Automatic differentiation

Composite functions
Forward mode
- Example
- Code
Reverse mode
- Example
- Code
References

Automatic differentiation (AD), also known as “autodiff”, is a set of methods to compute the numerical values for partial derivatives. The 2 modes of AD are

Forward mode auto differentiation
Reverse mode auto differentiation

Composite functions

Recall the definition of the composite function (function of a function) in mathematics:

Composite function

Given 2 functions $f(x)$ and $g(x)$, we can compose a new function $h(x)$ when we apply function $g(x)$ over $f(x)$. $$\begin{equation}h(x) = g(f(x))\end{equation}$$

If $f(x,y)$ is a defined to be an addition operation $x+y$, and $g(x,y)$ is a multiplication operation $x * y$, the process of applying $g|_{x=f}$ over $f$ describes the sequence of operation in obtaining $h(x,y) = (x + y) * y$.

Similarly, $g|_{y=f}$ describes the sequence of operation in obtaining $h(x,y) = x * (x + y)$.

Forward mode

The forward mode auto differentiation (AD) evaluates the gradients in the same forward pass as the full expression evaluation, hence named “forward”. The gradient of each independent variable is propagated forward with the gradient of other variables set to 0. For instance, given a set of $n$ independent variables $x_1,x_2,…x_n$, the first forward pass is initialized with $\frac{\partial{x_1}}{\partial{x_1}}=1,\frac{\partial{x_1}}{\partial{x_2}},…\frac{\partial{x_1}}{\partial{x_n}}=0$. The second forward pass is initialized with $\frac{\partial{x_2}}{\partial{x_2}}=1,\frac{\partial{x_2}}{\partial{x_1}},…\frac{\partial{x_2}}{\partial{x_n}}=0$. So with $n$ independent variables, there are $n$ forward passes. This process is a bit like signal decomposition in signals and systems whereby a signal can be reconstructed by a summing up sines and cosines. The analogy is that if we vary a sine component while keeping all other sines/cosines constant, the resultant waveform varies in response to that sine component. Similarly, in our case when we are computing the change with respect to a particular variable ($\frac{\partial}{\partial{variable}}$), we treat other variables as constants.
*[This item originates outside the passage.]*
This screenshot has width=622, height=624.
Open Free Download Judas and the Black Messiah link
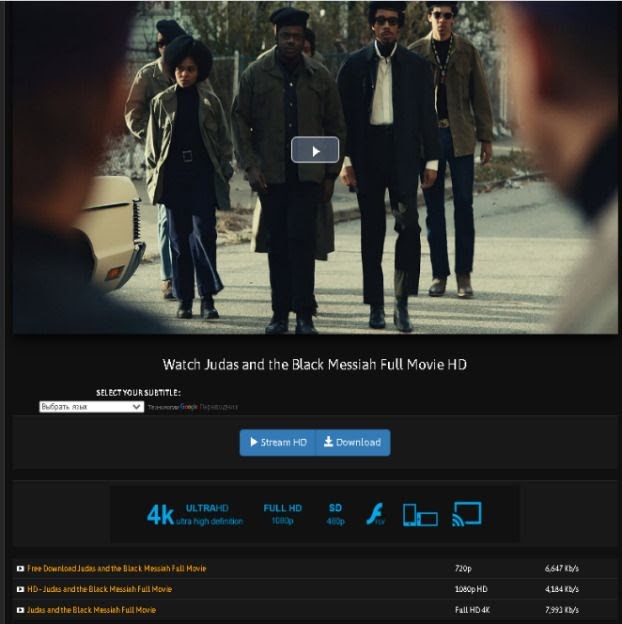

We can think of a sequence of operations in terms of a tree structure. We start at the leaves (input), and with each operation step, we are stepping up a tree layer, until we reach the root (output). Let $n$ be the depth (number of steps) of the tree structure. So at $n=1$ we have the input (leaf nodes) and at $n=n$ we have the output (root).

The gradient evaluation sequence using the chain rule is kind of like the below: $\begin{aligned} \frac{\partial{z}}{\partial{x}} = (\frac{\partial{z}}{\partial{h_{n-1}}}(\frac{\partial{h_{n-1}}}{\partial{h_{n-2}}}\cdots(\frac{\partial{h_2}}{\partial{h_1}}\frac{\partial{x}}{\partial{x}}))\cdots) \end{aligned}$ where $h_n$ are intermediate expressions and $z$ is the output expression. Essentially, we are drilling down expressions to the most elementary component - variable, sum of 2 variables, product of 2 variables. After evaluating the resulting values, they are then used to evaluate more complicated compound expressions all the way to the final expression. This is why forward mode is also called “bottom-up” approach.

Example

$z = x^2 + yxy$

With symbolic differentiation,$\frac{\partial{z}}{\partial{x}} = 2x + y^2$, $\frac{\partial{z}}{\partial{y}} = 2yx$.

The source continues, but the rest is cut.